Race Discrimination Claims under § 1981
What is racial discrimination?
Discrimination is the intentional refusal of or interference with an individual’s civil rights or civil liberties on the basis of the individual’s membership in a certain group or class of people. Racial discrimination takes place when a person is denied a civil right due to his or her skin color or appearance. Various federal and state laws prohibit discrimination based on a person’s race or color.
Federal law prohibits race discrimination in contracts
The Civil Rights Act of 1866, which was passed shortly after the end of the Civil War, was enacted in order to provide legal remedies to recently freed slaves.
Section 1981 of the Civil Rights Act of 1866 prohibits racial discrimination in making and enforcing contracts. For example, a manufacturer of automobile parts cannot refuse to enter into a sales contract with a prospective purchaser who appears to be of Middle Eastern heritage. Section 1981 protects an individual from racial discrimination not only in making and enforcing contracts, but also in participating in lawsuits and in giving evidence. For example, § 1981 has been applied to enforce contracts of employment, including contractual relationships of at-will employment. In 1991, Congress passed the Civil Rights Act of 1991. In so doing, Congress amended § 1981 by adding § 1981(b) to cover claims of racially discriminatory termination.
Section 1981 does not apply to other forms of discrimination in making contracts. For instance, a person who believes that another person has refused to enforce a contract between the two upon learning of the first person’s religion cannot sue the other person under § 1981 for religious discrimination.
How does a person file a § 1981 claim?
An aggrieved party to a contract or a would-be contract that wishes to file a lawsuit under § 1981 is called the plaintiff. The other party is called the defendant. In order to have a valid claim under § 1981, a plaintiff usually must show that he or she belongs to a racial minority and that the defendant intentionally discriminated against the plaintiff due to the plaintiff’s race or color. Additionally, the plaintiff is required to prove that the purported discrimination involved one or more of the activities protected by § 1981. Specifically, the plaintiff must prove the making or enforcing of a contract, participation in a lawsuit, or the giving of evidence.
Some courts have not, however, required that the plaintiff actually be a member of a racial minority. The United States Supreme Court has ruled that § 1981 includes all persons, including white and nonwhite persons. Some courts have held that a white plaintiff could sue for “reverse” or “direct” discrimination under § 1981.
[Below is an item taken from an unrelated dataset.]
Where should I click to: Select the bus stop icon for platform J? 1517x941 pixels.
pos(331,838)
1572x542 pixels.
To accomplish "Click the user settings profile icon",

How long does a person have to file a § 1981 lawsuit?
The amount of time that a plaintiff or claimant has to bring a lawsuit is called the “statute of limitations.” The United States Supreme Court has ruled that lawsuits in which a plaintiff alleges a claim of racially discriminatory termination, pursuant to § 1981(b), must be filed within the federal four-year statute of limitations, rather than a shorter statute of limitations set forth in a state law.